Requirement —
The answer is the set of lines that include "Living", copied from the data below.

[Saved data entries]
%%

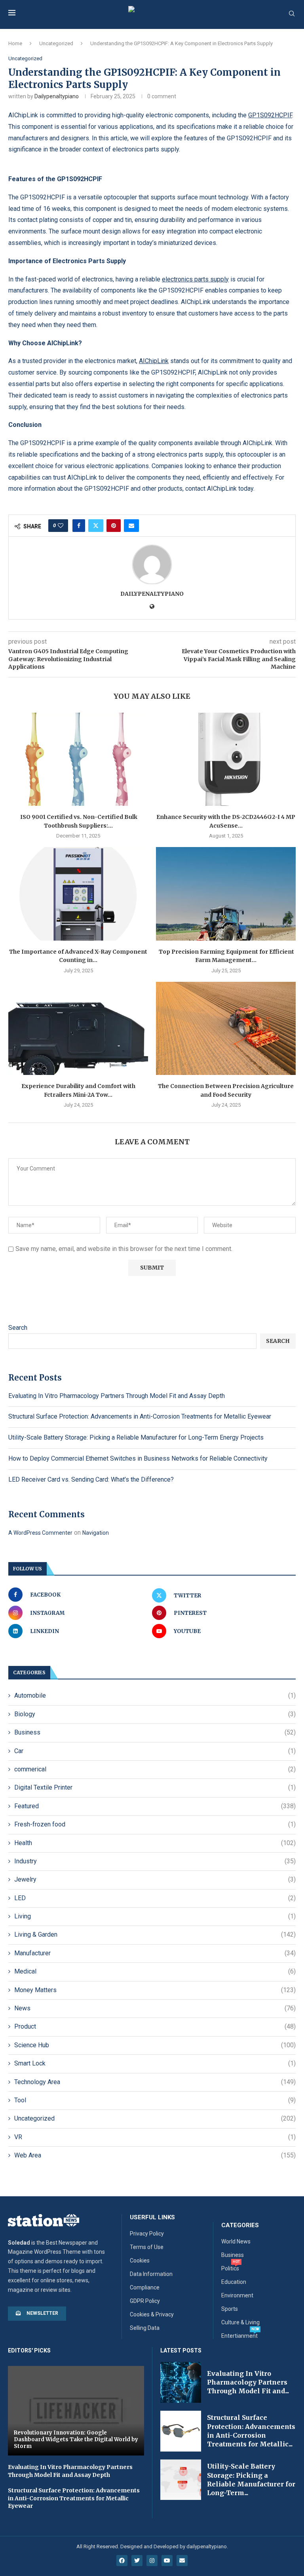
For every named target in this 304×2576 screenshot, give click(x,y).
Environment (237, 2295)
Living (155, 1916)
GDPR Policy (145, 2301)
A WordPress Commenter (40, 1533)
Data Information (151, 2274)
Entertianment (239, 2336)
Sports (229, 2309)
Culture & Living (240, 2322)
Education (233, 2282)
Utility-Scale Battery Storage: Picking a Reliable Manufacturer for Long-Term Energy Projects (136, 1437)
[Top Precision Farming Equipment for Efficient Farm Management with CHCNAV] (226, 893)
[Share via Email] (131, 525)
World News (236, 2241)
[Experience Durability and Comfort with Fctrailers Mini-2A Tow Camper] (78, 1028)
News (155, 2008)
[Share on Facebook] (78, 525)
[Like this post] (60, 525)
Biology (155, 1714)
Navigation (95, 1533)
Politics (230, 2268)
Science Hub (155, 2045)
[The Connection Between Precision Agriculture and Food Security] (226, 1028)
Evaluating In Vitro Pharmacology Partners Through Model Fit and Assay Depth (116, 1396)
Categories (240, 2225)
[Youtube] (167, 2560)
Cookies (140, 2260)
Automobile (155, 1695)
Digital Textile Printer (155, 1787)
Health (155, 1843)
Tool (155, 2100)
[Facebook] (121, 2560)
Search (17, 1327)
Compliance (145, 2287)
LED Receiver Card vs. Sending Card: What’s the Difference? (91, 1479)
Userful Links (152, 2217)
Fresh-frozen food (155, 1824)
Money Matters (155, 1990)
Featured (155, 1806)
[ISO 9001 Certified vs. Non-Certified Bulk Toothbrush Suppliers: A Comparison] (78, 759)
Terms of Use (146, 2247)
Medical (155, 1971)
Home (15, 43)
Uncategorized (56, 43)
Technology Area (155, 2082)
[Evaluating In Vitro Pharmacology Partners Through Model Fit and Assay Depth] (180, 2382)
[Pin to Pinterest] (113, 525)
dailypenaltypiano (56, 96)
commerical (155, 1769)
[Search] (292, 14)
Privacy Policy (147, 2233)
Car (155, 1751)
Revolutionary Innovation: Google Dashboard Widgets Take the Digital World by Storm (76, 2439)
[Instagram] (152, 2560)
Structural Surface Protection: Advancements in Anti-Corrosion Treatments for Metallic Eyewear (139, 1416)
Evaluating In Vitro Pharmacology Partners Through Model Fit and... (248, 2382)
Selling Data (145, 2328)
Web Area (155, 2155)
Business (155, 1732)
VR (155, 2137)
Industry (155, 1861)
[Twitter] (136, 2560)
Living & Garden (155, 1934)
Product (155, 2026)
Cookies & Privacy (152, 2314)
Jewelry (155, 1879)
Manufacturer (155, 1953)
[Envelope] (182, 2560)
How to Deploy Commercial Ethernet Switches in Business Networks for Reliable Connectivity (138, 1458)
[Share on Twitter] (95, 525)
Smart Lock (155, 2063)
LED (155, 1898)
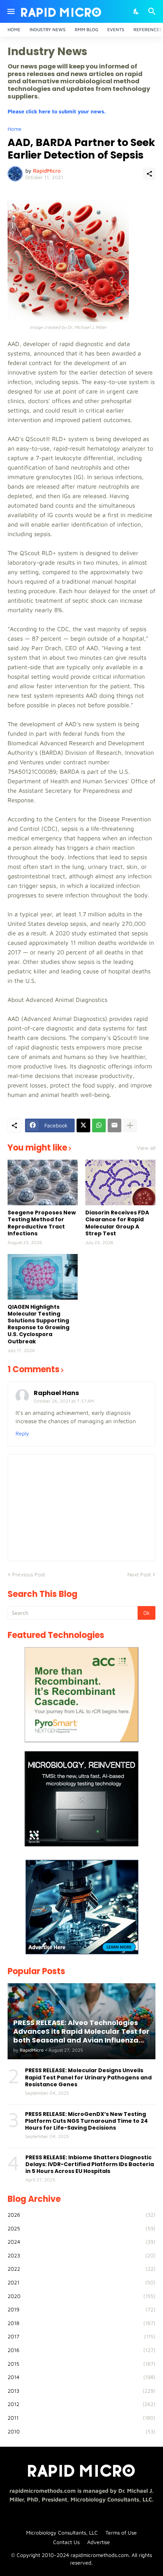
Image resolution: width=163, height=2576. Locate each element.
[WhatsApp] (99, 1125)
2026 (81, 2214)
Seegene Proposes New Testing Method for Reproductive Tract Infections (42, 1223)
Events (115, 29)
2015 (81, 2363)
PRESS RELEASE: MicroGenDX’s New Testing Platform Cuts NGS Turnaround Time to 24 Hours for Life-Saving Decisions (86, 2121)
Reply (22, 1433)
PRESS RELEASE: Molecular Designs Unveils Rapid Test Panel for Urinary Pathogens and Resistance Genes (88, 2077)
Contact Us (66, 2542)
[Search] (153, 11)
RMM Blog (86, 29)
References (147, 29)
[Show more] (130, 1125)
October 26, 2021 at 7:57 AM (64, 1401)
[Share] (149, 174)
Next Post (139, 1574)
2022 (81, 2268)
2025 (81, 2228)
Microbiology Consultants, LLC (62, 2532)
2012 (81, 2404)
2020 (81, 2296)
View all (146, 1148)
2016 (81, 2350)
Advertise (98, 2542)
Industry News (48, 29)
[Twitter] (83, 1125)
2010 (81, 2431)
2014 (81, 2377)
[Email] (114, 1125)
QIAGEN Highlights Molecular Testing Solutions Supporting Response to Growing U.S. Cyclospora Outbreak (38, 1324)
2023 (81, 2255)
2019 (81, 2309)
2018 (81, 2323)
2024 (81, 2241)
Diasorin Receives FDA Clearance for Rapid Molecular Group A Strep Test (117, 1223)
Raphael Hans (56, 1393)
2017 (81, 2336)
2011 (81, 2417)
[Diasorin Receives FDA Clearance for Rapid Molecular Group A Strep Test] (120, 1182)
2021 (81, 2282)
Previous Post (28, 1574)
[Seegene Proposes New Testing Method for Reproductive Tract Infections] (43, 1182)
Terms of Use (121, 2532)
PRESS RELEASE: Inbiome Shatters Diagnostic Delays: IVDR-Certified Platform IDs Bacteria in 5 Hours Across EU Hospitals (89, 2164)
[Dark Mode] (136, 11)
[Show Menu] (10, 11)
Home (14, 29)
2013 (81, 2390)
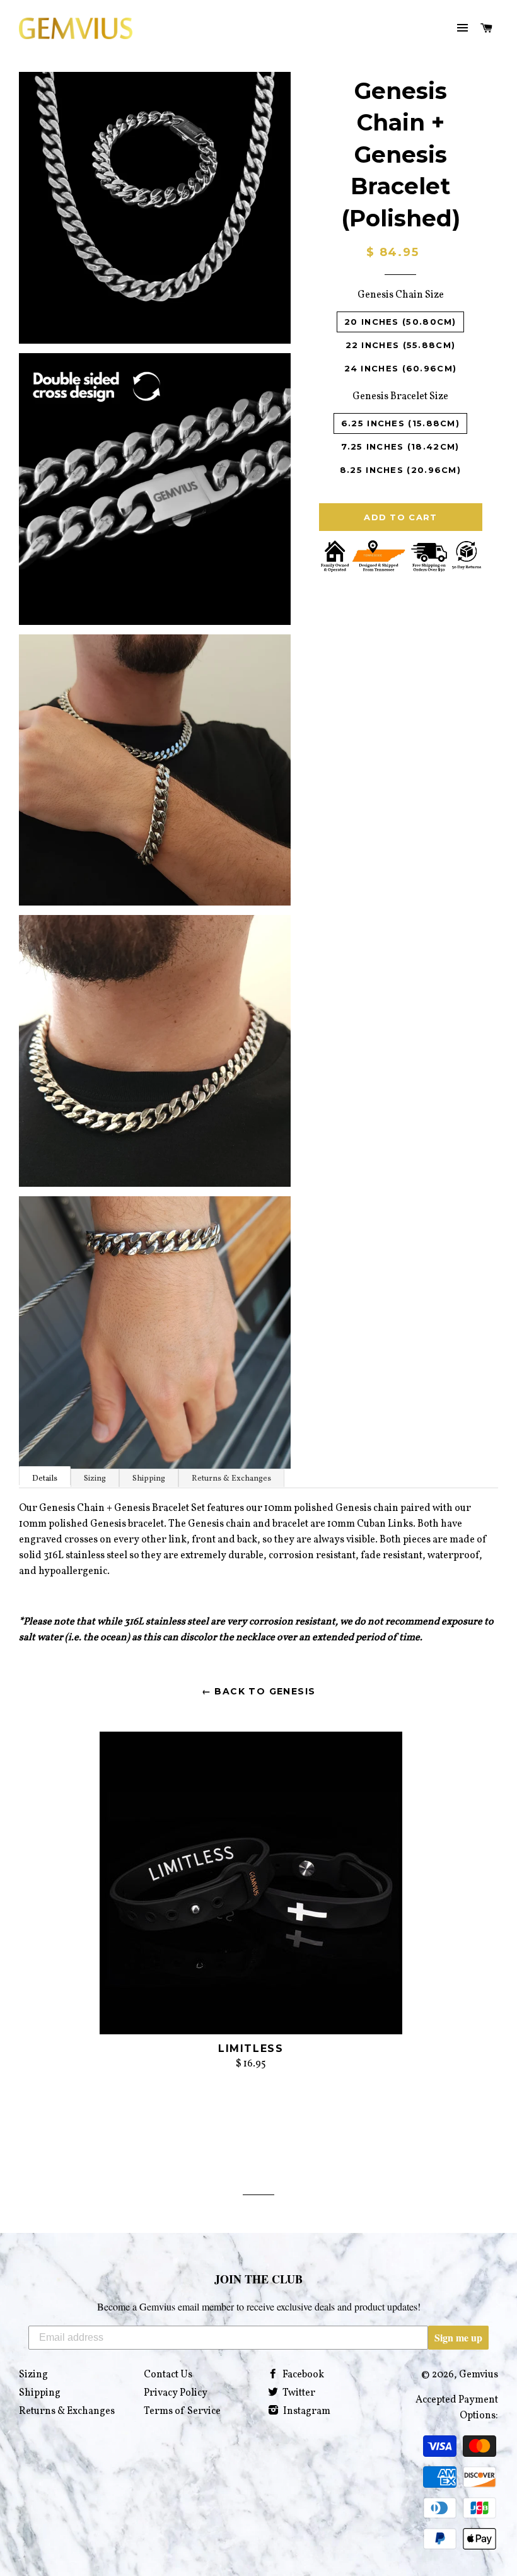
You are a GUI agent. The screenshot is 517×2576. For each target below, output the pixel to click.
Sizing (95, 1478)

%%

Exercise result —
Living (155, 1916)
Culture & Living (240, 2322)
Living & Garden (155, 1934)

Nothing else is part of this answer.